Thursday, May 13, 2010

Hachette 3D Puzzle 118

It's kind of funny how you can punish yourself for something someone else does "wrong". I went in to Shosen Book Tower on May 9, hoping that Gakken's new microcontroller kit might have hit the shelves early. When it turned out not to be the case, I picked up Hachette 3D puzzle mook volume 119 just to see what it was. After playing with the kit, and solving some of the Japanese puzzles from the mook (which is a great way to test your understanding of the language), I argued myself into getting another "3D jigsaw" style puzzle some time in the near future. As mentioned before, most of the Hachette mook puzzles are mind benders rather than assembly challenges, and I don't care for the mind benders that much (such as the one where you've got various flat geometric pieces and you need to arrange them to form a heart).

But, and this is where it gets a little perverted... I developed the argument that I'd go into the book store every day now, starting on the 11th, and if the Gakken kit still isn't in, I'd get a Hachette puzzle instead. As sort of a punishment to Gakken for missing their original tentative mid-April release date. Yeah, I know, makes absolutely perfect sense if the only goal was to buy 3D puzzle mooks.
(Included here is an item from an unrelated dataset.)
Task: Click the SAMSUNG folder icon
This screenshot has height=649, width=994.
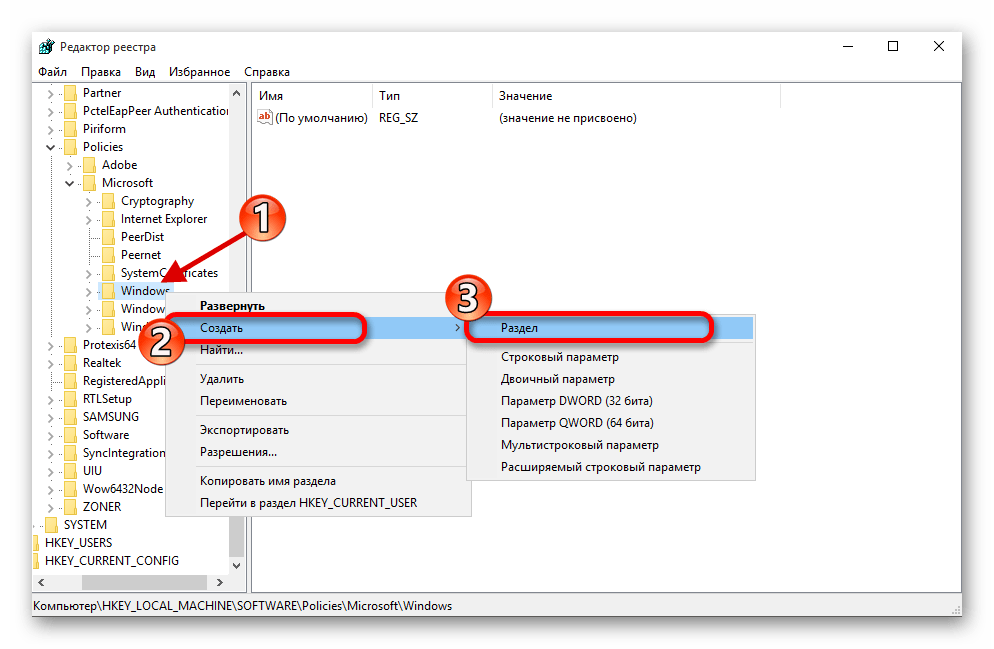Action: [x=70, y=417]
Guess what. The Gakken kit wasn't in, so I walked out with #118, the wooden cross and frame puzzle. This one is also deceptively simple, when you know the trick. Otherwise, it can take quite a while to figure it out. I like it for its elegance.
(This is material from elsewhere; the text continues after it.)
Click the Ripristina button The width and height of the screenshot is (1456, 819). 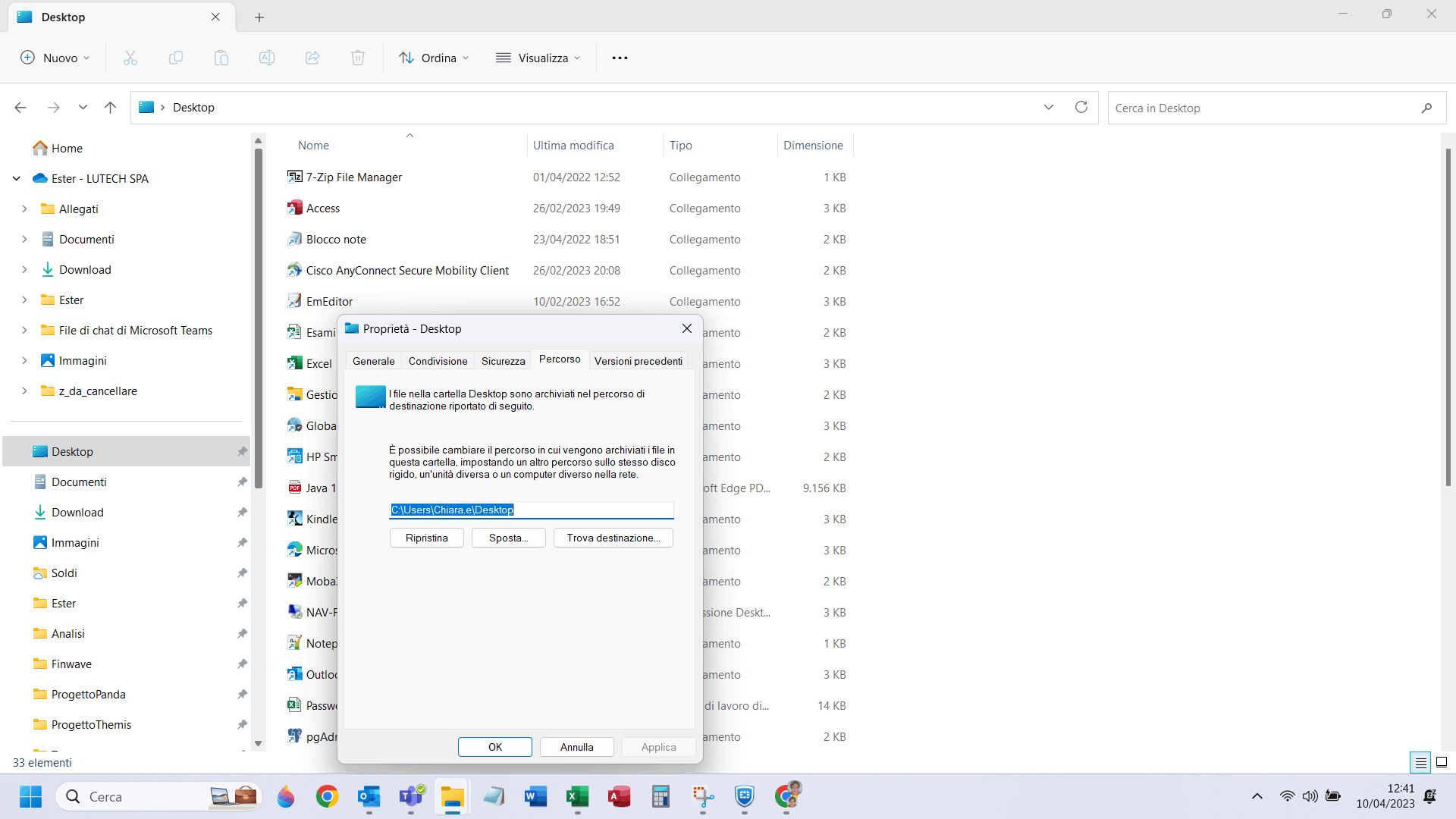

The mook for #118 is very similar to #119. The first 2 pages talk about the current kit, then there's a description of roulette, followed by a spotlight on the board game Truckers. Another classic painting used as a memory game, then two pages of number/logic brain teasers (including the 12-digit Sudoku and a game where you have to list all of the kanji that have identical readings to some other kanji). The last three pages give the solution for puzzle kit #117, the above-mentioned heart.

At the moment, all Shoshen has that I'm even remotely interested in is #120, a collection of discs with pegs and matching holes, with the goal of stacking the discs to make a tower that doesn't fall over. I've seen this one before but I may get it anyway just to challenge my co-workers for a bit. After that, I may have to go into Kinokuniya to see if there's other, older kits to "punish" myself with. Curse you, Gakken, may this be a lesson to you!

Memory game (this is the picture used in vol. 118, Paul Gauguin's "Arearea"). Quickly glance at the painting and then look away. Without looking at the painting again, answer the following questions: 1) How many people are in the painting? 2) How many are wearing white? 3) How many animals are in the painting? 4) What color is the road? 5) For the person sitting in front, which hand do they have extended?